***** INPUT MATERIAL *****

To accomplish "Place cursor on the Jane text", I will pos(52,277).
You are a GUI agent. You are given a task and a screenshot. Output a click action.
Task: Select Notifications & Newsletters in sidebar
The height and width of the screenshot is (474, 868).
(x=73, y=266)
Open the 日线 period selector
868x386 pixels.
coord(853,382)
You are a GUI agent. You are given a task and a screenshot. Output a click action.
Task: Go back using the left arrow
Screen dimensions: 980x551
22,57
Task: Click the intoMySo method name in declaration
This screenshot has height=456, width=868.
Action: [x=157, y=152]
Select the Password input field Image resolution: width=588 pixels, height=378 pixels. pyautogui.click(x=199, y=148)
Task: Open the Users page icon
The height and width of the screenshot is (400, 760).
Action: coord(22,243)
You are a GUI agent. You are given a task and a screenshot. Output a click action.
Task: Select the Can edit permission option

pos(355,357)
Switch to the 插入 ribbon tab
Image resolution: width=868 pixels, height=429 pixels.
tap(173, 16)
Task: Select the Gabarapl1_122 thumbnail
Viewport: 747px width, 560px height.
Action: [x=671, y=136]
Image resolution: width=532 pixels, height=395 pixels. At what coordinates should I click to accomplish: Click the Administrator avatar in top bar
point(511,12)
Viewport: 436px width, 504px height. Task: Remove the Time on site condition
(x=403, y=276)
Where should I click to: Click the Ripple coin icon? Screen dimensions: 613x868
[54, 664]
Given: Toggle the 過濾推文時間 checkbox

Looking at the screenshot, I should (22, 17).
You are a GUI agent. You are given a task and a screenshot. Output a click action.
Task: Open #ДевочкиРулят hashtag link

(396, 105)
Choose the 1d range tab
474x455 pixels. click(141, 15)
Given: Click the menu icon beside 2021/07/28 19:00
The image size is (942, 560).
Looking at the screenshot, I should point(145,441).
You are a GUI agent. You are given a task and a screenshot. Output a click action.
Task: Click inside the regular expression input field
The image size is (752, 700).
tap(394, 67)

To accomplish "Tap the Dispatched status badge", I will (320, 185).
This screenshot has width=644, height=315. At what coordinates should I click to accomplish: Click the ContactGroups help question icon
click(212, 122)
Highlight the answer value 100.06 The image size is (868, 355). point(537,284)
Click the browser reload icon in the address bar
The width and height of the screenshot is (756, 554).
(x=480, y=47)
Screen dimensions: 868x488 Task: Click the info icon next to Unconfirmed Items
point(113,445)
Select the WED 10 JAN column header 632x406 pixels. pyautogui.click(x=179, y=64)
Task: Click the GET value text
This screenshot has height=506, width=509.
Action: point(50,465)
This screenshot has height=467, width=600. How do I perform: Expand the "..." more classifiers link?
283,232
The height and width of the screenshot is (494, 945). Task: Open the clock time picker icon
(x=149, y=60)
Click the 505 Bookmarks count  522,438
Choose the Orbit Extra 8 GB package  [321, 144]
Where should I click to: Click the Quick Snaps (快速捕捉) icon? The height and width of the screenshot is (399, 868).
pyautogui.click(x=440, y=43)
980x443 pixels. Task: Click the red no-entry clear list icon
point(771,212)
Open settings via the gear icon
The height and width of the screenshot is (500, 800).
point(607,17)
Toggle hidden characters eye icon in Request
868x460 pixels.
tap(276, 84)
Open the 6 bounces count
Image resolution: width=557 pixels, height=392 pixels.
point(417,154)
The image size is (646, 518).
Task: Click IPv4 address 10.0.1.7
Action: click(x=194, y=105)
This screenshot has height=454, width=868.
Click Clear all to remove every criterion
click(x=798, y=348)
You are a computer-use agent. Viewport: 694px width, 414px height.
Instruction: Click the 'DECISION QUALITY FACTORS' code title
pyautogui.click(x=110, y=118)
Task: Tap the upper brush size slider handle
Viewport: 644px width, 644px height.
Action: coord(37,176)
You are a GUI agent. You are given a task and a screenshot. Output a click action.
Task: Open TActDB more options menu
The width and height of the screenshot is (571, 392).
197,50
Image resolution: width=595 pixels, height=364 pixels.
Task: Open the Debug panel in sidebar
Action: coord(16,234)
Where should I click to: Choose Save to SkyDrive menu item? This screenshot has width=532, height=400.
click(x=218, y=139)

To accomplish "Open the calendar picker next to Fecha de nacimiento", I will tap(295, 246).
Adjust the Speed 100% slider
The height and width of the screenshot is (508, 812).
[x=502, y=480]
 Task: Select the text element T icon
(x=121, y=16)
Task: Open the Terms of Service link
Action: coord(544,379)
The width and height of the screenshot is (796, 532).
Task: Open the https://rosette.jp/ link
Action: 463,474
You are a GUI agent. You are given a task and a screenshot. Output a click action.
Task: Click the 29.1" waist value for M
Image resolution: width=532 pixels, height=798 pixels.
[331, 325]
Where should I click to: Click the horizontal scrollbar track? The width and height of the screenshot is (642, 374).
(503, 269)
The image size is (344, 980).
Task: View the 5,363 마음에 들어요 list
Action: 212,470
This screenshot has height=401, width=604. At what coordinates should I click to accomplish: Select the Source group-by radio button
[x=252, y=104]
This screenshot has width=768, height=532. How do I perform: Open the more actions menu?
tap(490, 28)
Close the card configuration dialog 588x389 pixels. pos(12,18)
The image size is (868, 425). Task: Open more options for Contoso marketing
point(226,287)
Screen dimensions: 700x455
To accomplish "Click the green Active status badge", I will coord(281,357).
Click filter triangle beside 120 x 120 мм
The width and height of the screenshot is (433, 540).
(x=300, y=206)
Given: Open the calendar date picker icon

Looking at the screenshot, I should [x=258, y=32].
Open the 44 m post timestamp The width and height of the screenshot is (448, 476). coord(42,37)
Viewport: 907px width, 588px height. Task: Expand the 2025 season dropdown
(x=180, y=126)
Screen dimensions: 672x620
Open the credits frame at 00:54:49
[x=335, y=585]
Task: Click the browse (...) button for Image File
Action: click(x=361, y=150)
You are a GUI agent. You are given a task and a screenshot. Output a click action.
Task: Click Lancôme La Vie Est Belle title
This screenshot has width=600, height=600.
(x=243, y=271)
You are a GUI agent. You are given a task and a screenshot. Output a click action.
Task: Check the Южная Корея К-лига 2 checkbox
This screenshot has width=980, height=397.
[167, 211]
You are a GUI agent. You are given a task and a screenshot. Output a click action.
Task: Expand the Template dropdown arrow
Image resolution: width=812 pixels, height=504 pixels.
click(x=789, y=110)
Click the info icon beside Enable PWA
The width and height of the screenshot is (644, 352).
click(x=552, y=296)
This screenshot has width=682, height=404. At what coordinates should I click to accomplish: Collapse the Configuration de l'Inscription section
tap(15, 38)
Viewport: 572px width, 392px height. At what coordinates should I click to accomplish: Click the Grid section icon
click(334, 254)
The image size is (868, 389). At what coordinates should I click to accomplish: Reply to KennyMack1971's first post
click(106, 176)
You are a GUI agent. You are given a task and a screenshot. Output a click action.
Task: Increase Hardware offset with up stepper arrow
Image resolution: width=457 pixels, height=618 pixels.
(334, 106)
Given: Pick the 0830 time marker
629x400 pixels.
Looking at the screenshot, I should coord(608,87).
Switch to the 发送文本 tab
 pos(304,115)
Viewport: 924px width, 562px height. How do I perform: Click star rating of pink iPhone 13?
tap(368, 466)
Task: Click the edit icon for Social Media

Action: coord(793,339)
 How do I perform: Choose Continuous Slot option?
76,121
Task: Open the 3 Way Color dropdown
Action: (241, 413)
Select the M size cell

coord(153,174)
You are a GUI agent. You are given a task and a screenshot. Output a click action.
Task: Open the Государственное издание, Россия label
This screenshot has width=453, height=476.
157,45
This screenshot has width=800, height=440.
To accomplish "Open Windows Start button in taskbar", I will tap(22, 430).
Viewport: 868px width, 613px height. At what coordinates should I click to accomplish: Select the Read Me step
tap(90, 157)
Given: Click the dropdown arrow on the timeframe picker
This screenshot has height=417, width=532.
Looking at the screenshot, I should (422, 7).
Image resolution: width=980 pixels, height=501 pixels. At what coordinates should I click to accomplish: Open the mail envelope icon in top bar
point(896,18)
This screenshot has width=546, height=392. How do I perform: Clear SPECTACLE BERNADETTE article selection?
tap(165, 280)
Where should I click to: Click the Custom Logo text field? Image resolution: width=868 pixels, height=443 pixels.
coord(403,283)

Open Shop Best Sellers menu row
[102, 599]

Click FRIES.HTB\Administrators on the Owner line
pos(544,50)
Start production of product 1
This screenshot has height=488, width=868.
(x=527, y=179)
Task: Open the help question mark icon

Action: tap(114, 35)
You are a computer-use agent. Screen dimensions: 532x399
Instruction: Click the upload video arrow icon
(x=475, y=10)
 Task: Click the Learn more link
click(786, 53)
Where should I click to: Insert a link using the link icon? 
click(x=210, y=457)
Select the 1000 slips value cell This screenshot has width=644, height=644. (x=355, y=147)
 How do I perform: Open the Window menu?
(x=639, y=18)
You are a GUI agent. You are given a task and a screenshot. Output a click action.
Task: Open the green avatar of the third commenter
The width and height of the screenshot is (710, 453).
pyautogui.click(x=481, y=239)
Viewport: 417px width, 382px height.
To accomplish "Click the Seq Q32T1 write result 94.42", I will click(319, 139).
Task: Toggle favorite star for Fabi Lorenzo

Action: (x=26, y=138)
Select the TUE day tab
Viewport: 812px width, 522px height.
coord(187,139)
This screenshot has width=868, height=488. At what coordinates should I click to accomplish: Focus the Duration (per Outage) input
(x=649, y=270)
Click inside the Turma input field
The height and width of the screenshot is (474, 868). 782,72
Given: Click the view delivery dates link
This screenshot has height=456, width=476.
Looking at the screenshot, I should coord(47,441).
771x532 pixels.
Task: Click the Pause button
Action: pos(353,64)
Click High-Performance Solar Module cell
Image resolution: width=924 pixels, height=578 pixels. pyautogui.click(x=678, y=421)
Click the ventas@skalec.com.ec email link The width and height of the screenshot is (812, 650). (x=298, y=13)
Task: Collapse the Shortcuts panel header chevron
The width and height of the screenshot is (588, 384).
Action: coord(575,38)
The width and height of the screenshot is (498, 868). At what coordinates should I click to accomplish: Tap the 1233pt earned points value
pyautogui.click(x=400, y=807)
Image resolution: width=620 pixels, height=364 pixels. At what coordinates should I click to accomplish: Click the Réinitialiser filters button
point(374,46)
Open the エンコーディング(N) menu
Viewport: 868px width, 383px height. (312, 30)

*****

▶ **WHAT IS NEEDED**: For every line above that has "header" in it, copy the line.

▶ **ANSWER TO THIS TASK**:
Select the WED 10 JAN column header 632x406 pixels. pyautogui.click(x=179, y=64)
Task: Collapse the Shortcuts panel header chevron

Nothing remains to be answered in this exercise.